Present everything from the line containing "Given: Click Acyn's" down to the end of the rows as a Markdown table with the columns No. and Line, numbering each line, including both ends, skipping blank lines, and leaving the pictures out.

----

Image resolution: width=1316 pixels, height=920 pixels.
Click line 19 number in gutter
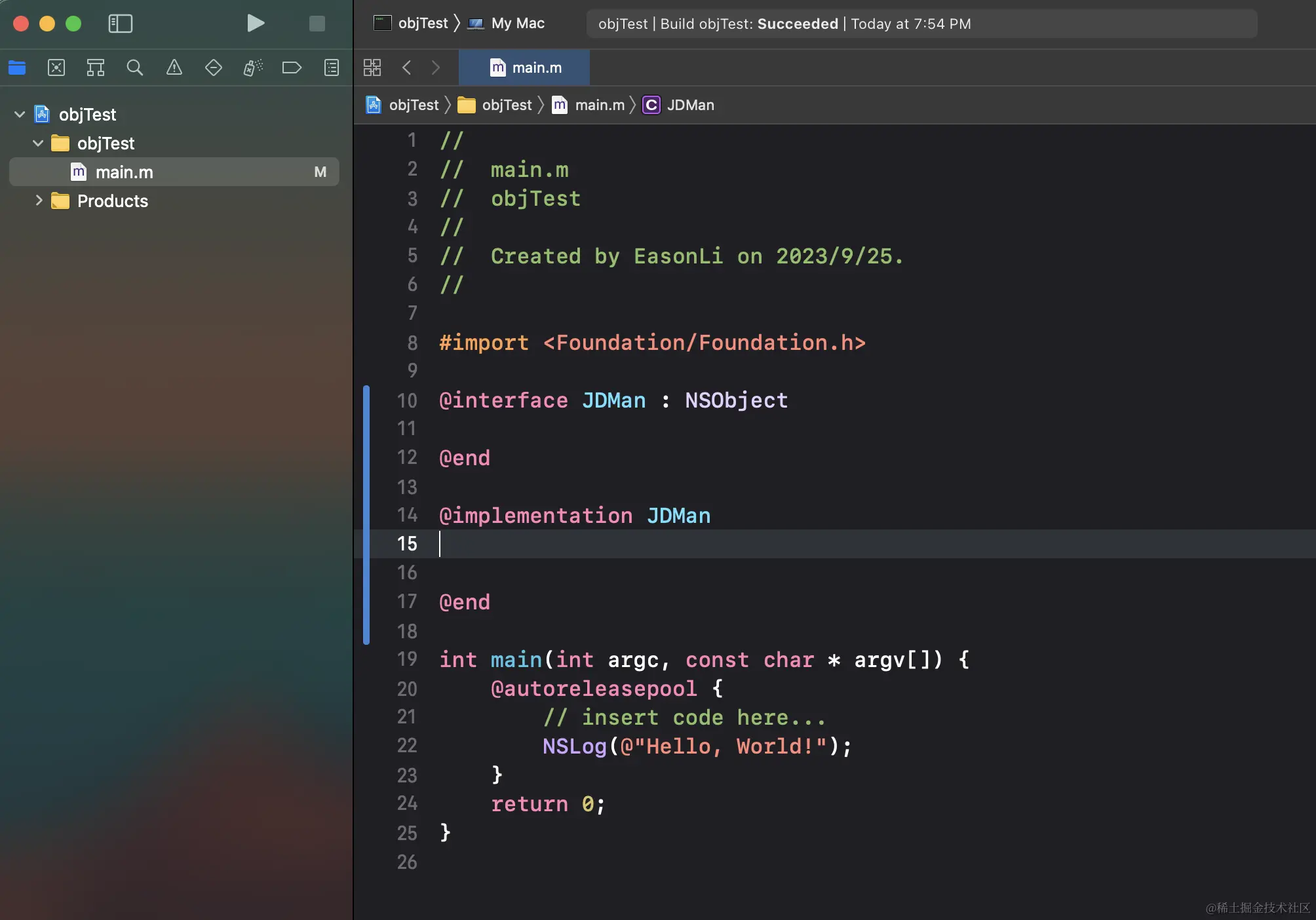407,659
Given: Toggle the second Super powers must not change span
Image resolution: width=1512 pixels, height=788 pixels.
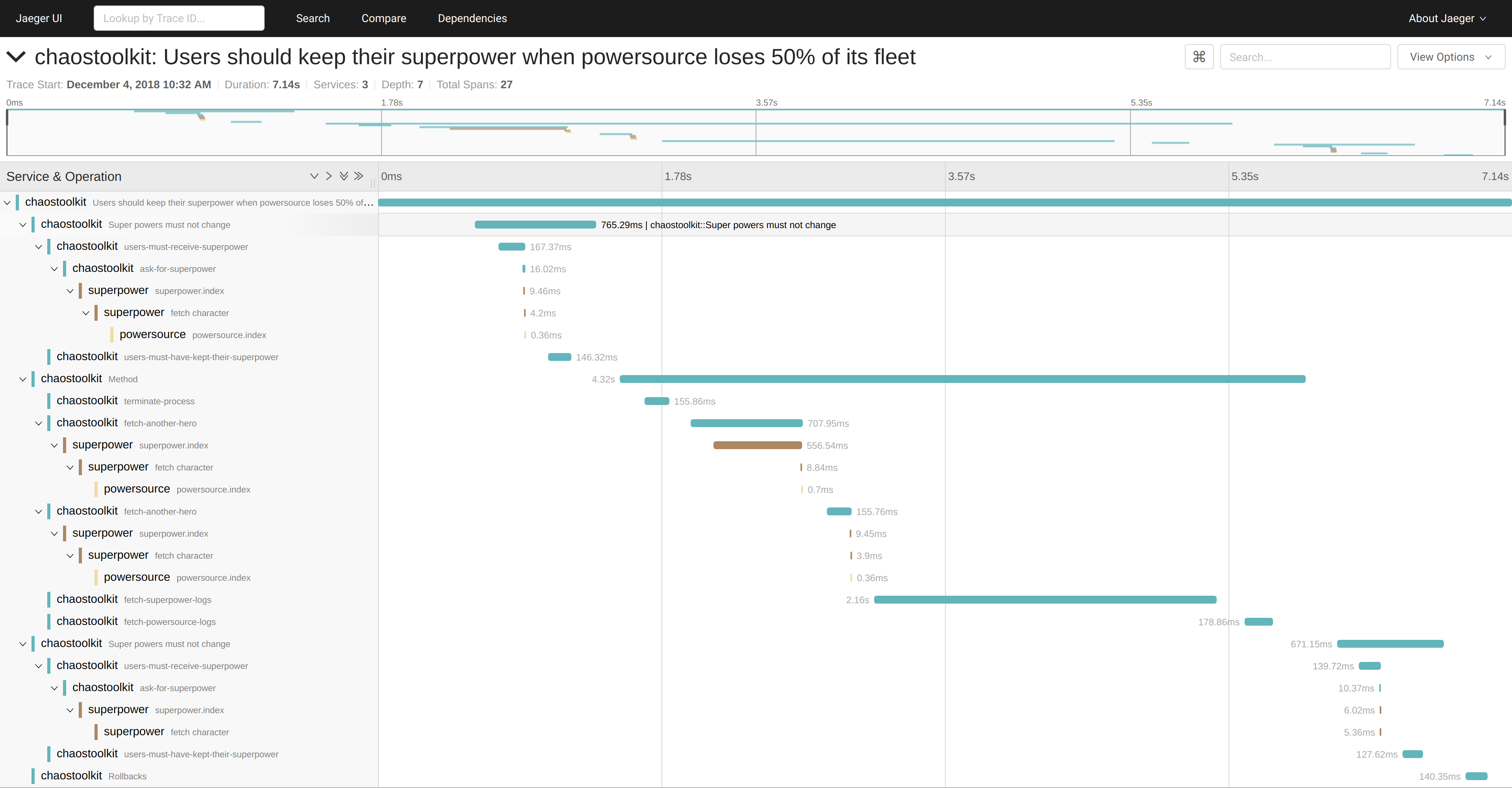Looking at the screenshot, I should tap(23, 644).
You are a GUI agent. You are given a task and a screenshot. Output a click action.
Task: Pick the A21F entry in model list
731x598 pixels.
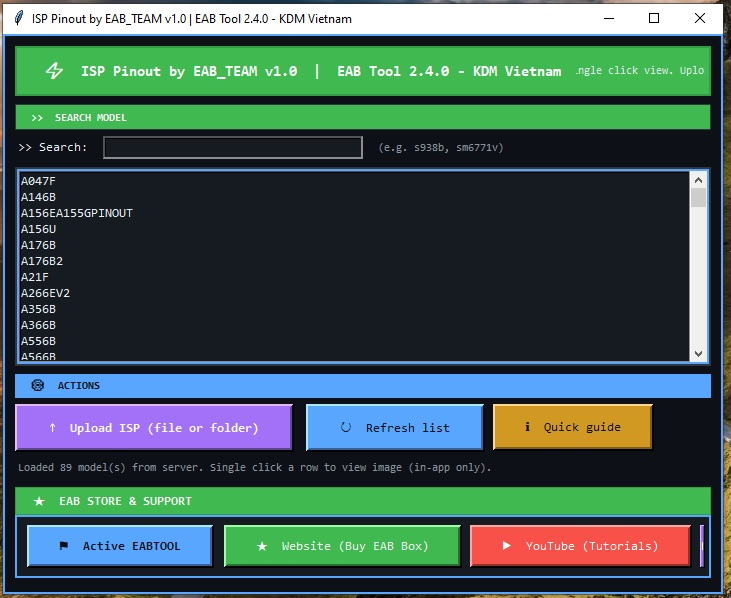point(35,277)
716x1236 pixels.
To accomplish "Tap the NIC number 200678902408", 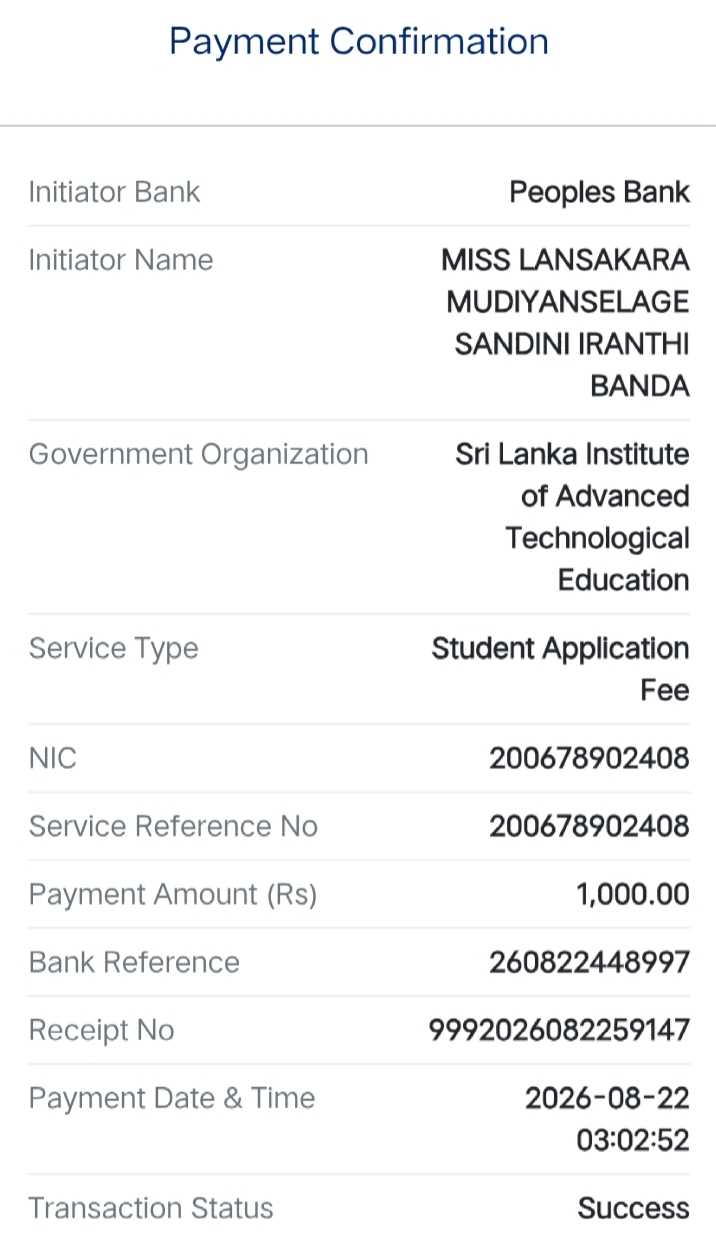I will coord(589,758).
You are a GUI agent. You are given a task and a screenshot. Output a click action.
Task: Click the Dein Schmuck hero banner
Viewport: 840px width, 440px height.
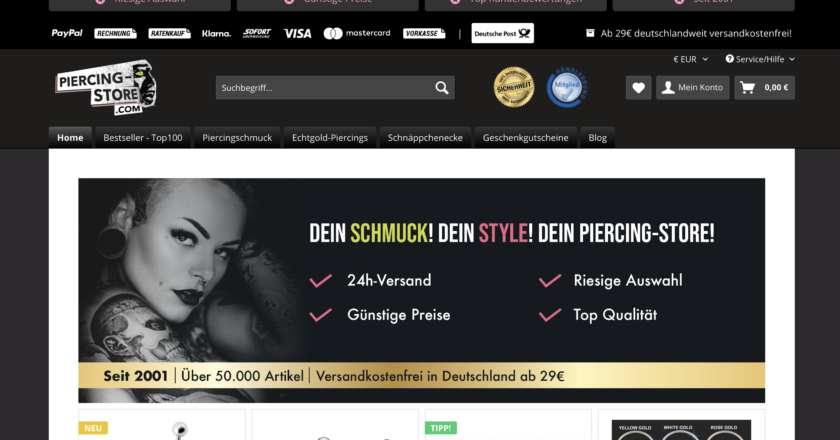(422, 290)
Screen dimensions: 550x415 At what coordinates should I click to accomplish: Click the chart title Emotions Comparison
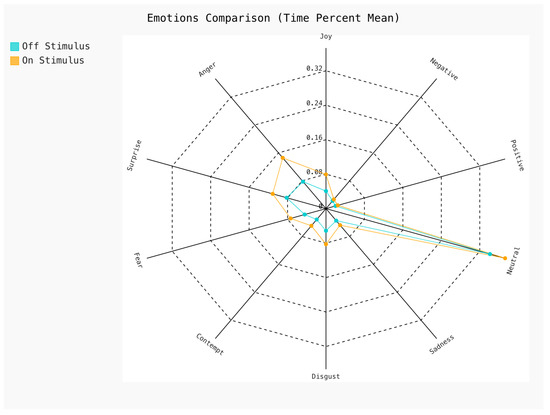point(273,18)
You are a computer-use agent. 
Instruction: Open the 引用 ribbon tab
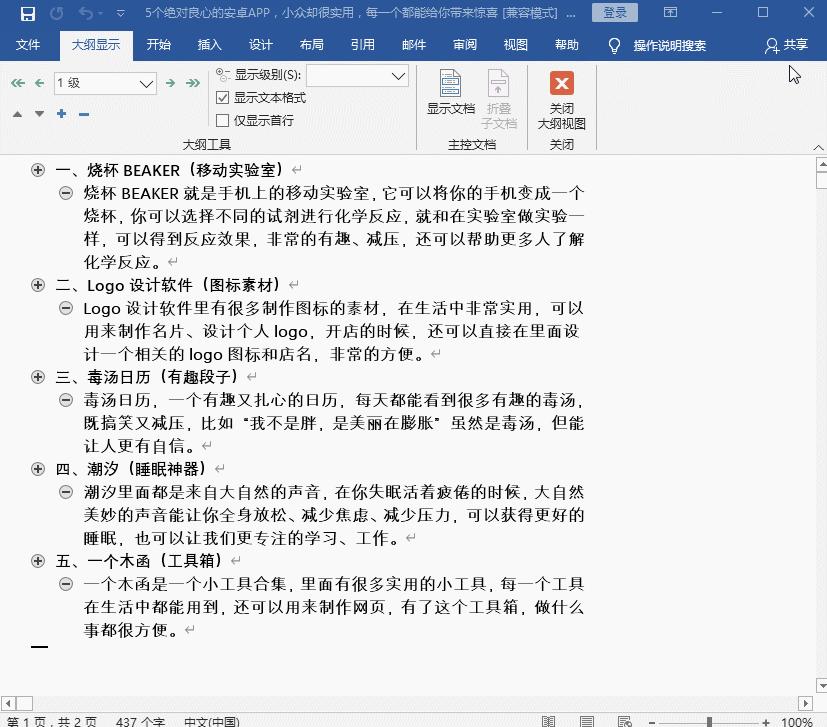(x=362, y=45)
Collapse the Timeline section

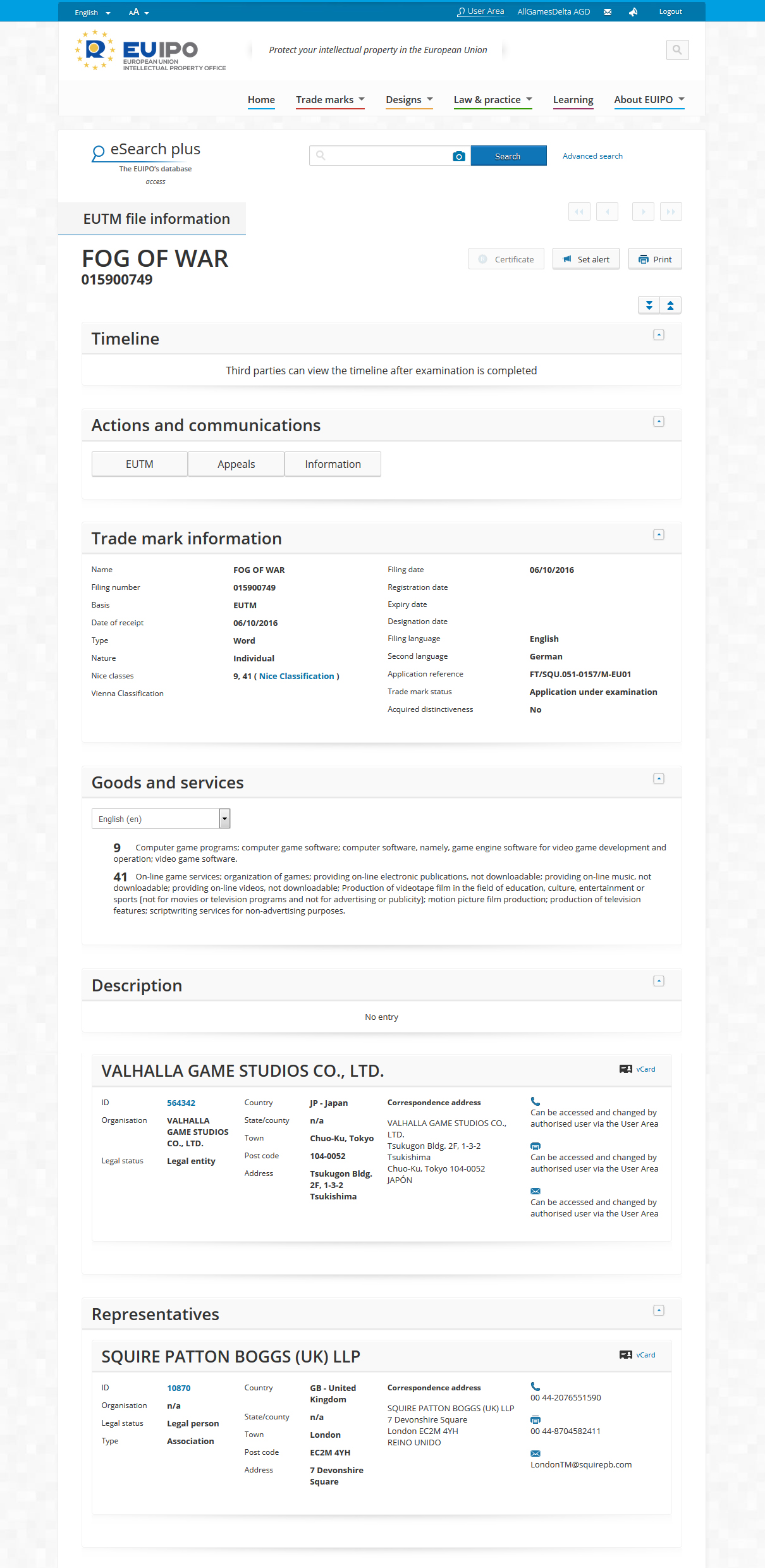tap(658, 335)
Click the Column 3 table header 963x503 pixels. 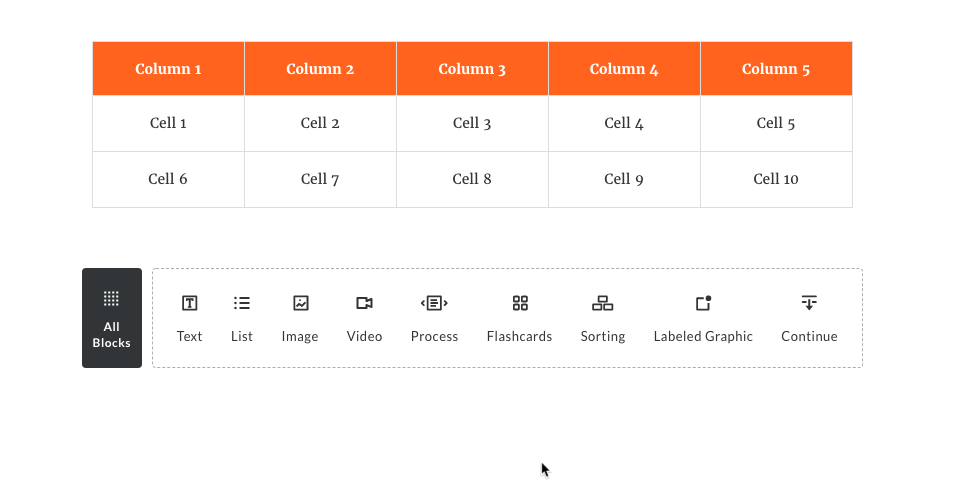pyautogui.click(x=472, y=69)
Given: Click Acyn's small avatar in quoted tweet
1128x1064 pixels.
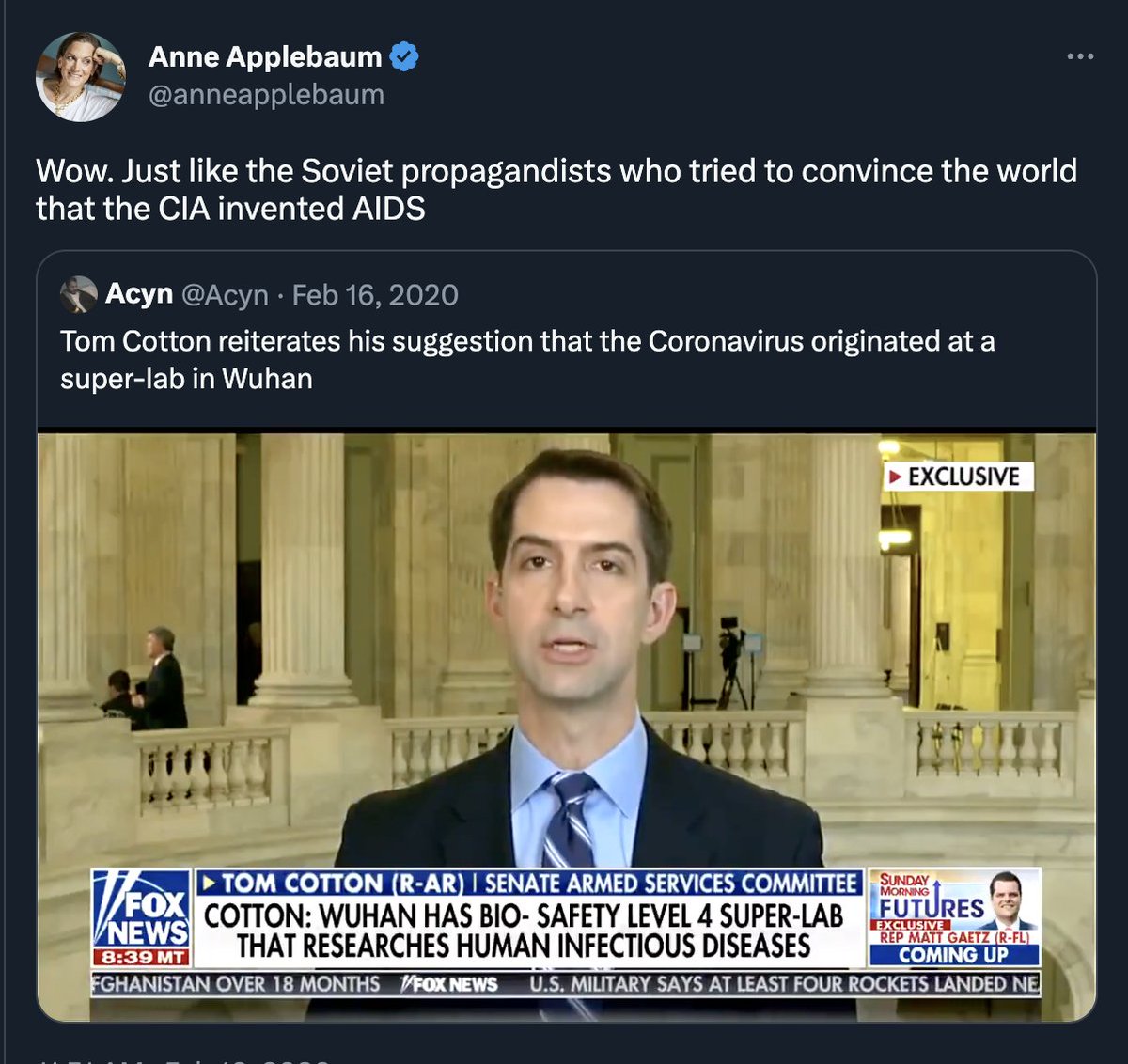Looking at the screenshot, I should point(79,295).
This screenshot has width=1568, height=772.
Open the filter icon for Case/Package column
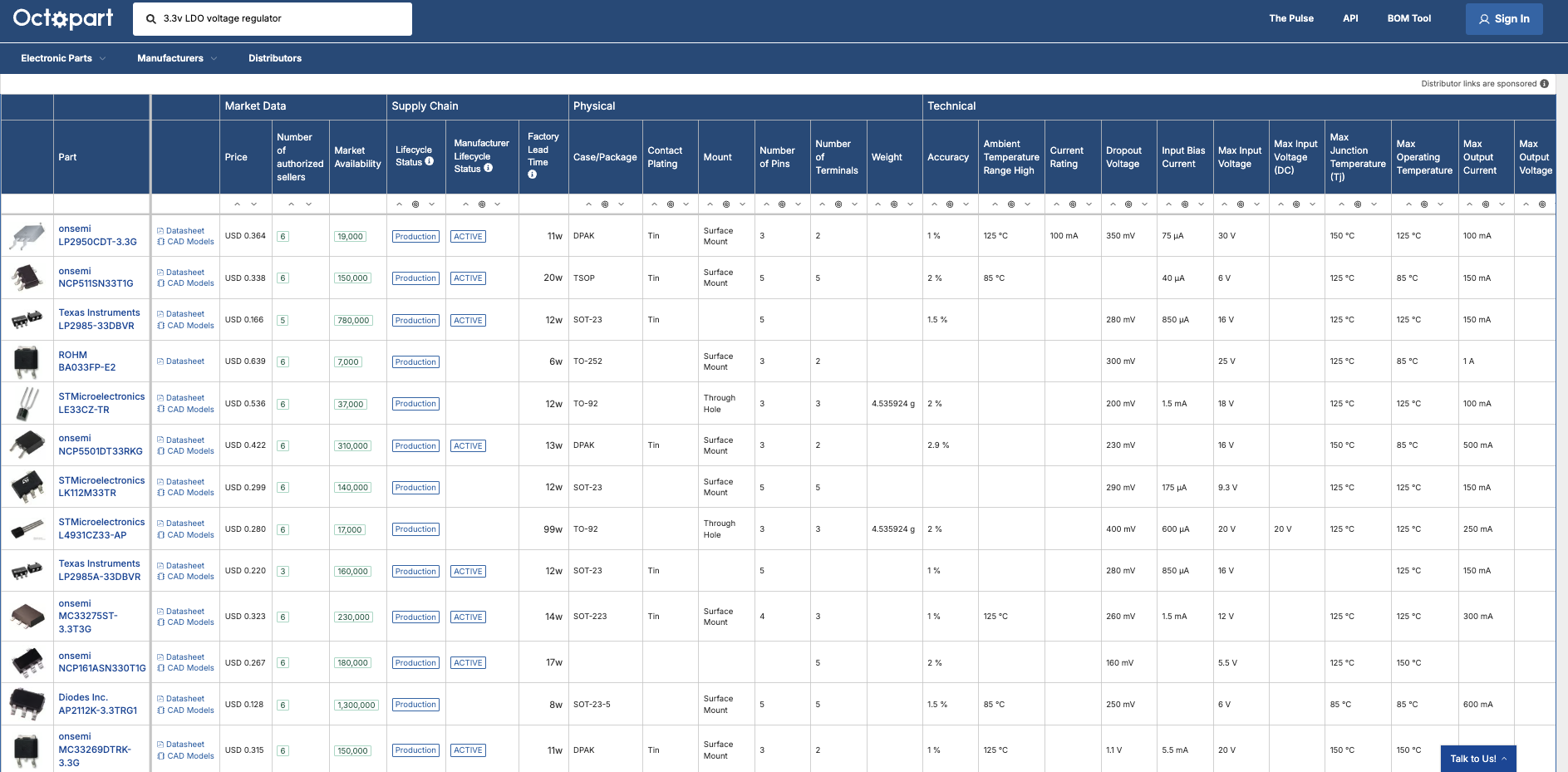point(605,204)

----

Solution to this exercise:
| No. | Line |
|---|---|
| 1 | Given: Click Acyn's small avatar in quoted tweet |
| 2 | 1128x1064 pixels. |
| 3 | Looking at the screenshot, I should point(79,295). |
| 4 | This screenshot has width=1568, height=772. |
| 5 | Open the filter icon for Case/Package column |
| 6 | point(605,204) |